What is required —
Please reproduce the items below word for word, from the line with "423, 734, 437)" up to and including the line with "243, 526, 253)".

Input data —
-=-=-

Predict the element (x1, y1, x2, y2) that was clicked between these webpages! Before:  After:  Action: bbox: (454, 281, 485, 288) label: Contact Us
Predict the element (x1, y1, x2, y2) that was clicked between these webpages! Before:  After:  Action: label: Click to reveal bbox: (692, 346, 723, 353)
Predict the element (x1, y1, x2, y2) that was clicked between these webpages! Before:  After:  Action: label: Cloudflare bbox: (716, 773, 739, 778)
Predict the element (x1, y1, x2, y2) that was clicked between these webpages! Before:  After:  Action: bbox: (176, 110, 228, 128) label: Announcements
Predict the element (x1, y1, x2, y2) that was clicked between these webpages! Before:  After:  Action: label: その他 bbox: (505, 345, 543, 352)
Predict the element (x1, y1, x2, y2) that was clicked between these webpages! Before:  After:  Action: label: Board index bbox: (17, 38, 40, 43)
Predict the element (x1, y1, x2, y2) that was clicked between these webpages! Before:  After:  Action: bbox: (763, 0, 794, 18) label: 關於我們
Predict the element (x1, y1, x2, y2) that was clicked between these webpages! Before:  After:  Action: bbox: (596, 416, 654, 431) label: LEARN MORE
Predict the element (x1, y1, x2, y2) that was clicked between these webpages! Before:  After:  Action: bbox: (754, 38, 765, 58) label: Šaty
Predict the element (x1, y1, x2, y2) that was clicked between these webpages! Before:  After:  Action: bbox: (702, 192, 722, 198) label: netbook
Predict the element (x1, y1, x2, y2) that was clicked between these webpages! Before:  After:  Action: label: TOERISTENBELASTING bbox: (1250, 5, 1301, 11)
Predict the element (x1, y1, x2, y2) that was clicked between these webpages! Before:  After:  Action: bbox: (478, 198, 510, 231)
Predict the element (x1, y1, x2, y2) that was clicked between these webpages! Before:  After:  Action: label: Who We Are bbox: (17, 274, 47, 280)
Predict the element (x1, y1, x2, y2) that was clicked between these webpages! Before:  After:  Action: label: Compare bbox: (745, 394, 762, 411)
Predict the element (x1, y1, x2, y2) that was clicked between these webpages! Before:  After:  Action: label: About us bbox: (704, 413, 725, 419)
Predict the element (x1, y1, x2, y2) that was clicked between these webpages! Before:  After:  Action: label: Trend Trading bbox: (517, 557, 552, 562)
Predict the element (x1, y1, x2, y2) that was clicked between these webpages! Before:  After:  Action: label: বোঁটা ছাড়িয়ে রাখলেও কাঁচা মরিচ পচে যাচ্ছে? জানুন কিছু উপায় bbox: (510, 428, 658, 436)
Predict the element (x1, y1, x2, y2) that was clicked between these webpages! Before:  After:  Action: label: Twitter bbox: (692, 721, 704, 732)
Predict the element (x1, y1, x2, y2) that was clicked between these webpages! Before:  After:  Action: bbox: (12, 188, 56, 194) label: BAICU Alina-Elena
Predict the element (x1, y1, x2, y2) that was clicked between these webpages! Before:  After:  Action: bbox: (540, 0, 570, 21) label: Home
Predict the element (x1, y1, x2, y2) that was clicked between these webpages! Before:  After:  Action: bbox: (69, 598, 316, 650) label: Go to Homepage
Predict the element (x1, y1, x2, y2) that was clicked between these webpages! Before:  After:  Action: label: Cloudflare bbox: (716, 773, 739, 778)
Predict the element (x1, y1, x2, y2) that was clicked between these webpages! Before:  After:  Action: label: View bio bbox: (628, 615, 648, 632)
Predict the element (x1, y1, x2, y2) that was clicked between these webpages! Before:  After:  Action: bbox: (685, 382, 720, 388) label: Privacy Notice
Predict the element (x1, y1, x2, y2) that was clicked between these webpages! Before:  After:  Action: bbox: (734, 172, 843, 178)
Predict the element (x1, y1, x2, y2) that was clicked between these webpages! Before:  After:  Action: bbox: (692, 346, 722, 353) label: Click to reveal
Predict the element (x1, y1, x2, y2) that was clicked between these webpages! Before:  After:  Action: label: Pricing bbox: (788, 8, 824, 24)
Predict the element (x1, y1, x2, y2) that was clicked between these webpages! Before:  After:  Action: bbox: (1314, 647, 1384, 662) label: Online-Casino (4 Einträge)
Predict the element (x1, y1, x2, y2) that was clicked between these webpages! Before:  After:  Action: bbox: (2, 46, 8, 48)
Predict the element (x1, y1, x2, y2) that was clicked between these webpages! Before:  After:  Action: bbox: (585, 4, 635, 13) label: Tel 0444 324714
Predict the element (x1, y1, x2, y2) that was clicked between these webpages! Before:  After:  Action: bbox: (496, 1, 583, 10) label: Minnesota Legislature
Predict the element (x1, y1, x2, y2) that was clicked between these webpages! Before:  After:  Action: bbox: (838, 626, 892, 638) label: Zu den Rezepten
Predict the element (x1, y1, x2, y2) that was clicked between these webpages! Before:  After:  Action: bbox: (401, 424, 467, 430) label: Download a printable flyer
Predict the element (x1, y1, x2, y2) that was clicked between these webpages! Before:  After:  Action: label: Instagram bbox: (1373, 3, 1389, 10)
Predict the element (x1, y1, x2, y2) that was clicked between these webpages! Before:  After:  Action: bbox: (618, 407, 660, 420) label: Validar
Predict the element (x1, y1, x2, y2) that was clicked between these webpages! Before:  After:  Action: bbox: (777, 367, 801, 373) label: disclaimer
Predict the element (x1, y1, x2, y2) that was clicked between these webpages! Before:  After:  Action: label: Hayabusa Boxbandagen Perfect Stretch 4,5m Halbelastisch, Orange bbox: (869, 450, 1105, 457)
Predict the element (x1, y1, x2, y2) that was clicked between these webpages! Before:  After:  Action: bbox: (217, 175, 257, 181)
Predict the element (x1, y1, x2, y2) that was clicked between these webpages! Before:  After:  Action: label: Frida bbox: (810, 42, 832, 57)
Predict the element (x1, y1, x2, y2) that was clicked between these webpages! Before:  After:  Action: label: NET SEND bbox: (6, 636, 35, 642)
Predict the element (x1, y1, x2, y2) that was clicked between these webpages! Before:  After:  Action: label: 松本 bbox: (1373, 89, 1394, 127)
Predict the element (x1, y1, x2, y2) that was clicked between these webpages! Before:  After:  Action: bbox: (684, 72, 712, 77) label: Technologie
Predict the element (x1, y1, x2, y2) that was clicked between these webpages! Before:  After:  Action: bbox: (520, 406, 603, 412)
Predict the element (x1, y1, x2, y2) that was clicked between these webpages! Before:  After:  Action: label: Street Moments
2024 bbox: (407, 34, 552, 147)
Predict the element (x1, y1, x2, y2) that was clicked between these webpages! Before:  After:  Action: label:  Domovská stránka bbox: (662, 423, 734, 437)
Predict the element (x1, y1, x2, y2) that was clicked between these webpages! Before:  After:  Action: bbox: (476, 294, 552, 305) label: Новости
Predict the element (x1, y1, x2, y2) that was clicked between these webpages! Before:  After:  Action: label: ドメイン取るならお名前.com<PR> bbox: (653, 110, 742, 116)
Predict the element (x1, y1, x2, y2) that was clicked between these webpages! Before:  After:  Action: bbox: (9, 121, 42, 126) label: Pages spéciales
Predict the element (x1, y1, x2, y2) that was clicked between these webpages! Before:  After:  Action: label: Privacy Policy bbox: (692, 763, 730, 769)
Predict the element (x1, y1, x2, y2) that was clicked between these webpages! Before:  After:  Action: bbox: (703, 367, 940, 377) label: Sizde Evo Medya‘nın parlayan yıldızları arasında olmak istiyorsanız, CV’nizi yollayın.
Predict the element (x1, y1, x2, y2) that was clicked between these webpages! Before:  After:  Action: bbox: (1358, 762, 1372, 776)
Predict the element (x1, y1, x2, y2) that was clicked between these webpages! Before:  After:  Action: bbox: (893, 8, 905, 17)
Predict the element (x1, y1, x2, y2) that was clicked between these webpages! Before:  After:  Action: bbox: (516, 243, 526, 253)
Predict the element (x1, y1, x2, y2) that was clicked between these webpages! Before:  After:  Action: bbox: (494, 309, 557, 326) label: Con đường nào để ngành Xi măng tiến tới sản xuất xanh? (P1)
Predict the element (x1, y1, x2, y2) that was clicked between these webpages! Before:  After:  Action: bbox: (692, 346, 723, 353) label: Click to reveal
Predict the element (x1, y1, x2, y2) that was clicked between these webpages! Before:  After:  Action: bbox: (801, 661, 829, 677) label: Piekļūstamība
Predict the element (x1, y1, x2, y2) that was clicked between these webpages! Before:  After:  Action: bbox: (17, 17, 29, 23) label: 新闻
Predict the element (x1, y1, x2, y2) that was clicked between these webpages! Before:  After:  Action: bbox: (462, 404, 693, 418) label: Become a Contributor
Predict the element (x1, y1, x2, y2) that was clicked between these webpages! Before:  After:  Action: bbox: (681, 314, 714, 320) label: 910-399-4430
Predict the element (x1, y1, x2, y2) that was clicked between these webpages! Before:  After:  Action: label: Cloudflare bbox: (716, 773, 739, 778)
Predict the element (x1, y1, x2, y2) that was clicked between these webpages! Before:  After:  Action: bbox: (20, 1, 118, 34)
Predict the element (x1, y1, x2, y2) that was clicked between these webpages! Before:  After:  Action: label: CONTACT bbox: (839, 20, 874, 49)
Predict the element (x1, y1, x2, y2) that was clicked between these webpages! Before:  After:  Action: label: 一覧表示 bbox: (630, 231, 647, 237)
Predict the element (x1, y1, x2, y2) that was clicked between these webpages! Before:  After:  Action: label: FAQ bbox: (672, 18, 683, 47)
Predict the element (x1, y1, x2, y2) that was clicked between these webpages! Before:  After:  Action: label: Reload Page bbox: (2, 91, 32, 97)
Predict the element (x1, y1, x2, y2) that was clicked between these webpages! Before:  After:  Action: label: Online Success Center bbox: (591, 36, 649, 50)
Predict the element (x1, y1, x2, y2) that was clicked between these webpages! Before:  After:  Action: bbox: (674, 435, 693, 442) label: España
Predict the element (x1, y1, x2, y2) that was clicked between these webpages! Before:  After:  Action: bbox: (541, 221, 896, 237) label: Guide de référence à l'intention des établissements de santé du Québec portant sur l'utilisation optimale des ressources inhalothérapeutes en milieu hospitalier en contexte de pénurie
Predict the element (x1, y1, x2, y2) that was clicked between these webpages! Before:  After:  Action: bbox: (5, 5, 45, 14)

-=-=-

Answer to this exercise —
Predict the element (x1, y1, x2, y2) that was clicked between these webpages! Before:  After:  Action: label:  Domovská stránka bbox: (662, 423, 734, 437)
Predict the element (x1, y1, x2, y2) that was clicked between these webpages! Before:  After:  Action: bbox: (476, 294, 552, 305) label: Новости
Predict the element (x1, y1, x2, y2) that was clicked between these webpages! Before:  After:  Action: label: ドメイン取るならお名前.com<PR> bbox: (653, 110, 742, 116)
Predict the element (x1, y1, x2, y2) that was clicked between these webpages! Before:  After:  Action: bbox: (9, 121, 42, 126) label: Pages spéciales
Predict the element (x1, y1, x2, y2) that was clicked between these webpages! Before:  After:  Action: label: Privacy Policy bbox: (692, 763, 730, 769)
Predict the element (x1, y1, x2, y2) that was clicked between these webpages! Before:  After:  Action: bbox: (703, 367, 940, 377) label: Sizde Evo Medya‘nın parlayan yıldızları arasında olmak istiyorsanız, CV’nizi yollayın.
Predict the element (x1, y1, x2, y2) that was clicked between these webpages! Before:  After:  Action: bbox: (1358, 762, 1372, 776)
Predict the element (x1, y1, x2, y2) that was clicked between these webpages! Before:  After:  Action: bbox: (893, 8, 905, 17)
Predict the element (x1, y1, x2, y2) that was clicked between these webpages! Before:  After:  Action: bbox: (516, 243, 526, 253)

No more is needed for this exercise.